Sunny Kathleen Franco (born 10 June 1997) is an Australian women's soccer player who has played for the Newcastle Jets and the Brisbane Roar in the Australian W-League. She is currently signed with Souths United FC of the Queensland National Premier Leagues.

==Club career==
Queensland is known to have been producing players of calibre for the Matildas, from Sue Monteath to former captain, Clare Polkinghorne. Sunny Franco has retained this legacy as Matildas captain for the U17 contingent.

Whilst the team is gearing up for the AFC U16s Girls Championships, Franco is headed for doubling as a World Cup qualifier and a major contender to represent Australia. The sixteen year player has fortified her position within the past year by producing remarkable goal scores in the Championship qualifiers last November in Manila.

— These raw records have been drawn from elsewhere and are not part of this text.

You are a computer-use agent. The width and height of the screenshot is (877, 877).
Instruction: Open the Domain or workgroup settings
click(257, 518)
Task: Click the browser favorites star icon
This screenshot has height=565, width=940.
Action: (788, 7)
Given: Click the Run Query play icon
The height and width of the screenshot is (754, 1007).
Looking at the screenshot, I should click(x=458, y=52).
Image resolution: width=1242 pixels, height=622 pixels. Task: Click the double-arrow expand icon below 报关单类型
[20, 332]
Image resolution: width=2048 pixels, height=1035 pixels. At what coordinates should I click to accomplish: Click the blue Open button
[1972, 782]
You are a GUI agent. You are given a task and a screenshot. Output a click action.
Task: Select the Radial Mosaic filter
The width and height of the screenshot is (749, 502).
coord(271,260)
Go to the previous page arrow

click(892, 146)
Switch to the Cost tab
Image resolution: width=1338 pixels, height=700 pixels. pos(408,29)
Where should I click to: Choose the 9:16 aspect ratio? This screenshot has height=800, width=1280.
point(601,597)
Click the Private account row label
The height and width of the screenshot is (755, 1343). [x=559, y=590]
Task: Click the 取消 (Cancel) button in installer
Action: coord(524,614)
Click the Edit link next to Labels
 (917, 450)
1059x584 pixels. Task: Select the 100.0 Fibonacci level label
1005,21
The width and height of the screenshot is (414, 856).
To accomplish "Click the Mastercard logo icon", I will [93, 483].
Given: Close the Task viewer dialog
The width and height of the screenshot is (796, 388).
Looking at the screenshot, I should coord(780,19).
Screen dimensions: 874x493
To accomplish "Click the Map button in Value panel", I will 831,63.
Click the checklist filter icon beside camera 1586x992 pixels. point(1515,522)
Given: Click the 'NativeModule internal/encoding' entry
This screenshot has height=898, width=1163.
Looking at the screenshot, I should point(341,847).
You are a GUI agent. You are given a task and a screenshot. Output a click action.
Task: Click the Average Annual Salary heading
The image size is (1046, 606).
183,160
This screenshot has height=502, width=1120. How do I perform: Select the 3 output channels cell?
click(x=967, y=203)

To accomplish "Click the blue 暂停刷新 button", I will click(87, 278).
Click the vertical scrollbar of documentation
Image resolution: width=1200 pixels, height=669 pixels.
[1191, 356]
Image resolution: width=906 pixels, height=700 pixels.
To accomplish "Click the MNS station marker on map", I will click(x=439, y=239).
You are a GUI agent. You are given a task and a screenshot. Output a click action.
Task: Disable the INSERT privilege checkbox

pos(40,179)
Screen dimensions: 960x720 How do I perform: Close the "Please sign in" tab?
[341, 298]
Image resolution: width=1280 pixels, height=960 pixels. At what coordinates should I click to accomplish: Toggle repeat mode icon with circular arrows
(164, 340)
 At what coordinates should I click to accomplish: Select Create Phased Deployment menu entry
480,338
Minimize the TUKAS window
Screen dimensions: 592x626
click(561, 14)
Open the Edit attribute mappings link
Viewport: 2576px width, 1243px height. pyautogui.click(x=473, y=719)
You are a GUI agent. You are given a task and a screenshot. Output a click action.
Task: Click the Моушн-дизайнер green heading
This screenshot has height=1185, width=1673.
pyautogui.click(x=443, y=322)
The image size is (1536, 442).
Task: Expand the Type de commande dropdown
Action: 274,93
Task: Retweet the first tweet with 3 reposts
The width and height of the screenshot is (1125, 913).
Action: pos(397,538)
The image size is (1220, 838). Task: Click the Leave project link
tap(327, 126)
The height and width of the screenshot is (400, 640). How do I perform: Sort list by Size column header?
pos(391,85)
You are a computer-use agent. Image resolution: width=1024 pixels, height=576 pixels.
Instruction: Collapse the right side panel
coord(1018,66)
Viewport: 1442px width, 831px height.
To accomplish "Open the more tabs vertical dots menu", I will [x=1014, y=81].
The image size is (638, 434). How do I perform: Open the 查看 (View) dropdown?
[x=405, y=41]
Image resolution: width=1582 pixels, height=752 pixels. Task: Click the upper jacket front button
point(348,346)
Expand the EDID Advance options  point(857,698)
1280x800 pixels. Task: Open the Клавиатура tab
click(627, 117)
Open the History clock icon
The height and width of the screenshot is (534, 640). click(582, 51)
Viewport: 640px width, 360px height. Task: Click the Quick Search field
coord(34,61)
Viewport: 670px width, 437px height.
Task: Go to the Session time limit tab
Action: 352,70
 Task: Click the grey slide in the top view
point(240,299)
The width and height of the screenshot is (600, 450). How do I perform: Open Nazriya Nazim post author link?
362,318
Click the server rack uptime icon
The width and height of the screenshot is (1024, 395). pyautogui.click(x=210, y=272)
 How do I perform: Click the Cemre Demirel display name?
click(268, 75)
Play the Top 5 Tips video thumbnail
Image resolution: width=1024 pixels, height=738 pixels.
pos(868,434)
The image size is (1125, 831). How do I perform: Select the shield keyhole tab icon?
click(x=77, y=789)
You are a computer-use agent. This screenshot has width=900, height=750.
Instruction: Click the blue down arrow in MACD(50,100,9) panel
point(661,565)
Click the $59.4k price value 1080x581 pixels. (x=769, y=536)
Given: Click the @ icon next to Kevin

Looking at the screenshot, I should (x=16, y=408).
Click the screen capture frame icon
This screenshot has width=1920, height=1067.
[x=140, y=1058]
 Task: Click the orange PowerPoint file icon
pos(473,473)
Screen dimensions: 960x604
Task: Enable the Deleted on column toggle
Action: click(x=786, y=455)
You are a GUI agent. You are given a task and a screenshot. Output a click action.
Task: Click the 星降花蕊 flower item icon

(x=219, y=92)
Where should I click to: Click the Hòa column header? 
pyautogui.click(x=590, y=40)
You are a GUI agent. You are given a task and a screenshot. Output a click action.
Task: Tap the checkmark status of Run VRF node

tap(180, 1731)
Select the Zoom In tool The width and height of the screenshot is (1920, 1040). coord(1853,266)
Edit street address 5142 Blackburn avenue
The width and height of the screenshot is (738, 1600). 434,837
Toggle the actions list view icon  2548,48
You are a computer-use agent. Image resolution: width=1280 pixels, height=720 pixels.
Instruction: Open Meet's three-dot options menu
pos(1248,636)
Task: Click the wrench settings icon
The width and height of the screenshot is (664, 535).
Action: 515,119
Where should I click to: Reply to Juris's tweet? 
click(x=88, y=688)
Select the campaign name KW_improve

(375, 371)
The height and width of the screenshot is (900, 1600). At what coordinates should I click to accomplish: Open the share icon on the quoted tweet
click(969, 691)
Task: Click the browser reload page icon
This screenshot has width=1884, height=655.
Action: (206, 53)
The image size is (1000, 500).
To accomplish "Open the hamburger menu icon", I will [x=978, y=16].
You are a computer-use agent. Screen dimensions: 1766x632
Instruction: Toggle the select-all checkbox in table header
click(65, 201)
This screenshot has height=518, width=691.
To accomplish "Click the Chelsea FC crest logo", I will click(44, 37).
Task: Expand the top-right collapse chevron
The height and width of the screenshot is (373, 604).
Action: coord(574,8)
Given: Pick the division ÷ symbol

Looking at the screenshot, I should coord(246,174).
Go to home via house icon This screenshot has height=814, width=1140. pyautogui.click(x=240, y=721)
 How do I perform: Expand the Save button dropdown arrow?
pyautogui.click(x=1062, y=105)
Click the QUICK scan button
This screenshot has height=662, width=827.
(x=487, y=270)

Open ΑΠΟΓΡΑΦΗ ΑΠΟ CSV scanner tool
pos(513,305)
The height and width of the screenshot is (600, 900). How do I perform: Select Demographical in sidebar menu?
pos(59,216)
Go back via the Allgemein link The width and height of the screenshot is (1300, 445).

Fast and quick to react, her yielding skill has been a result of her hard work training with a coach and undergoing a vigorous sprint-training. An aggressive midfielder reminding one of fellow Queenslander Tameka Butt, she is noted for her "pace, confidence on the ball, vision, technical ability, physicality and an eye for goal".

===Brisbane Roar===
In October 2014 she scored her first W-League goal against Melbourne. A month later she scored six goals in the AFC U-19 qualifier for Australia.

In October 2016, Franco returned to Brisbane Roar.

===Manly United===
Franco joined Manly United in April 2017.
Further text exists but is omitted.